Taking a multivitamin can help ensure you are getting all of your vitamins on a daily basis, so you feel great throughout your day. According to a new study by The Cooper Institute & the University of Chicago, 76% of African Americans are vitamin deficient. As a result African Americans bodies are less likely to be able to fight off infection. Don't know where to start? Our Immune Defense Support Vitamins combine the 11 most researched ingredients for immune defense and immune support, making getting the nutrition you need easy.

Wellness in Your Forties

Black men are 70% more likely to die of heart disease than any other cause. This is especially troubling given that heart disease is preventable. In your forties, continue to make healthy lifestyle choices, including staying physically active on a regular basis. Avoiding tobacco use should also be a high priority, as smoking doubles your risk of developing serious health problems later in life. If you don’t know your blood pressure or cholesterol levels, find out today! While you’re at it, schedule an appointment with your doctor for routine physicals. Routine visits allow doctors to identify risks and take steps toward improving overall wellness before problems arise.

Black men can take further steps to reduce their risk of cardiovascular disease by lowering their cholesterol. High levels of LDL or bad cholesterol can increase your risk of developing atherosclerosis—the buildup of plaque inside arteries restricts blood flow and increases risk for stroke or heart attack. A diet high in saturated fats is a major contributor to high cholesterol, so make sure you’re getting plenty of polyunsaturated fats instead, such as fish like salmon and tuna (fish is an omega-3 supplement) as well as nuts like almonds and walnuts.

Wellness in Your Fifties and Beyond

When men reach their fifties, they need to keep a particularly close eye on their prostate health. The prostate gland is part of both men’s reproductive and urinary systems. It sits below the bladder in front of your rectum. There are many misconceptions about prostate health—it doesn’t just affect sexual function but also overall wellness for older Black men (and all Black men). Along with regularly seeing a doctor, maintaining a healthy diet and exercise routine play important roles in prostate cancer prevention.

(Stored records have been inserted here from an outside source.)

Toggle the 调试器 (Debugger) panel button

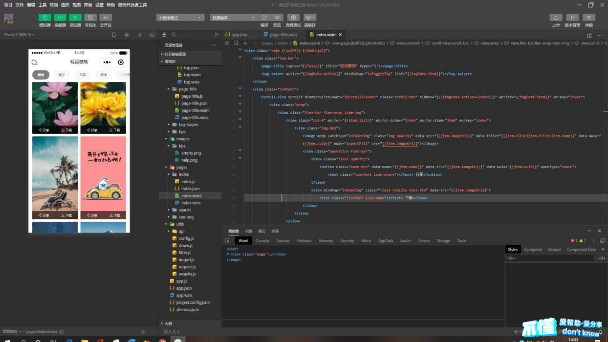tap(75, 18)
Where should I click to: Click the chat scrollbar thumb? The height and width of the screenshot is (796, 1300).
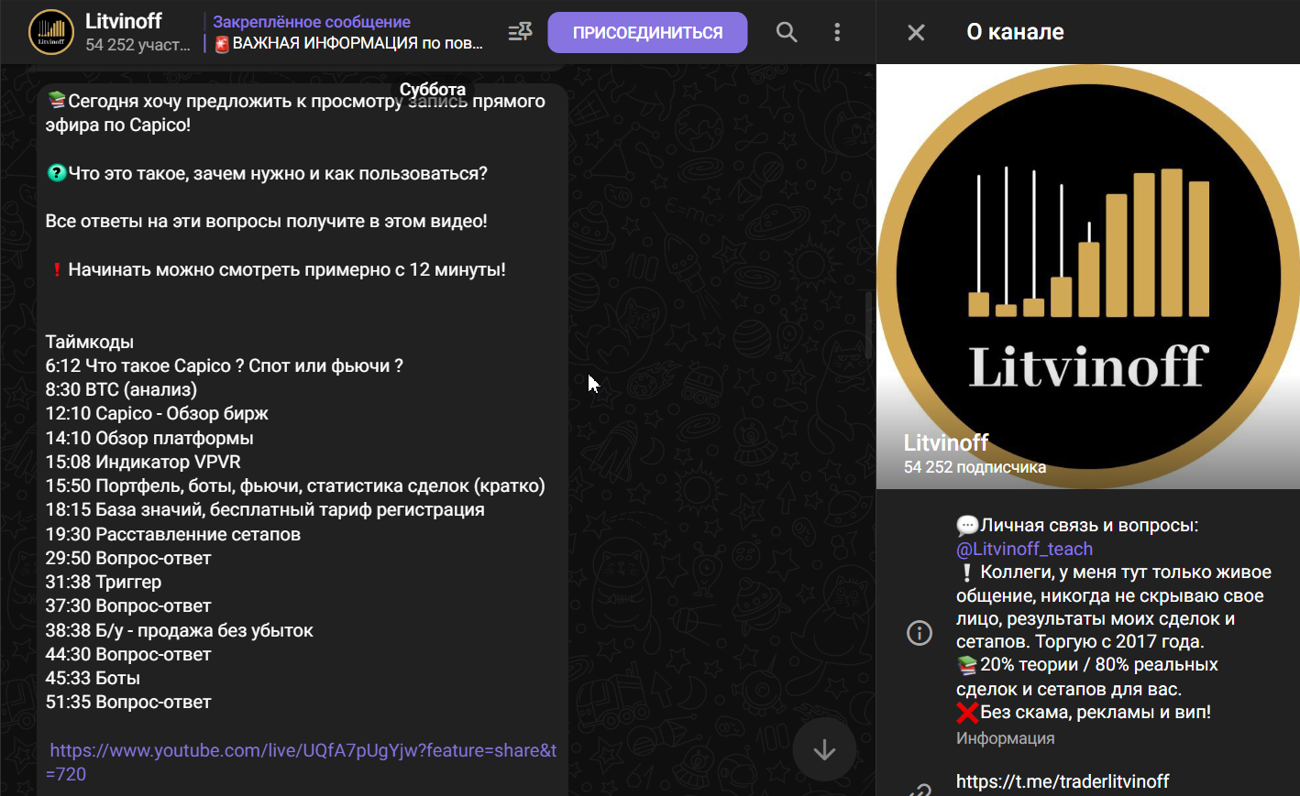pyautogui.click(x=867, y=325)
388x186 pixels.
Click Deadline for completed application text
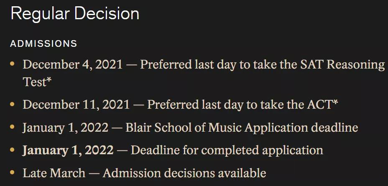227,150
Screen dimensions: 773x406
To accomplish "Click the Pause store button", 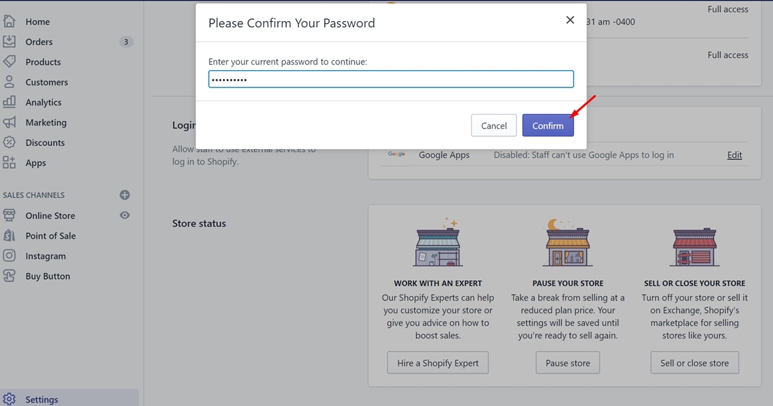I will [567, 363].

Older Black men should have their blood pressure checked every year after age 55 or earlier if they have risk factors such as diabetes or high cholesterol. High blood pressure increases your heart disease, stroke and kidney disease risk. If you’re 60 or older, you can also ask your doctor about blood tests to check for hidden signs of colon cancer. Screening tests can help find polyps before they turn into cancerous tumors. The saying is true: we get better with age! But we can still do what we can to look after our health and ensure we're at our best for ourselves and the ones we love.